Desafios para o desenvolvimento sustentável e participativo

Consolidar as agendas de desenvolvimento sustentável nas cidades é uma tarefa de longo prazo que exige vontade política e, essencialmente, a participação da população. Os processos participativos devem ser contínuos e continuamente monitorados para que levem a mudanças consonantes com a realidade e as necessidades das pessoas. Diante dessas premissas, é possível observar/determinar quatro recomendações para o desenvolvimento urbano sustentável e como a participação social contribui para a efetividade de cada uma. Para ser um instrumento vivo, com aderência na sociedade e poder real de transformação, as agendas de desenvolvimento sustentável devem ser entendidas menos como um fim em si mesmas e mais como processos, cuja implementação e sucesso dependem essencialmente da participação das pessoas.

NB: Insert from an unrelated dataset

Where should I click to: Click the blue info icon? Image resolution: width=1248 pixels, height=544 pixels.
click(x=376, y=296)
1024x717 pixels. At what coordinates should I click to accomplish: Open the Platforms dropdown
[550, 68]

1. Planejamento multissetorial

Nenhuma agenda de desenvolvimento sustentável será viável se não for integrada aos instrumentos de planejamento urbano que orientam a gestão pública, como planos diretores, planos de mobilidade, zoneamento. Desenvolvimento sustentável e planejamento urbano precisam ser pensados juntos e debatidos em espaços onde a população possa contribuir. A criação de grupos de acompanhamento para setores específicos pode contribuir tanto na elaboração quanto na implementação de propostas. A participação, aqui, exerce papel de construção e fiscalização ao mesmo tempo.

2. Financiamento

Questões relacionadas ao financiamento e à disponibilidade de recursos para projetos de desenvolvimento sustentável também impactam a governança e os processos de construção participativa. É preciso explorar diferentes arranjos, planejar as ações vinculadas a fontes de recursos específicos e garantir as condições necessárias para garantir de um lado a implementação dos projetos e, de outro, que as necessidades da população sejam atendidas.

3. Diálogo inclusivo

Mesclar o conhecimento técnico e a experiência local das pessoas aumenta a efetividade de projetos urbanos sustentáveis. Para garantir essa troca, é preciso criar oportunidades para o diálogo entre diferentes atores, considerando que não há diversas formas de se promover a participação. O acesso a informação, por exemplo, pode ser usado como instrumento de mobilização, aliado a fóruns de discussão online, aplicativos para submeter e acompanhar propostas e realização de eventos participativos nas diferentes regiões de uma cidade.

4. Transparência e monitoramento

A transparência é um dos catalisadores da participação social. Isso porque permitir que as pessoas monitorem a implementação das ações planejadas é uma forma de garantir sua eficácia. Esse processo dever ser aberto e contínuo, para que seja possível verificar na prática se as novas ações e políticas estão alcançando os resultados esperados.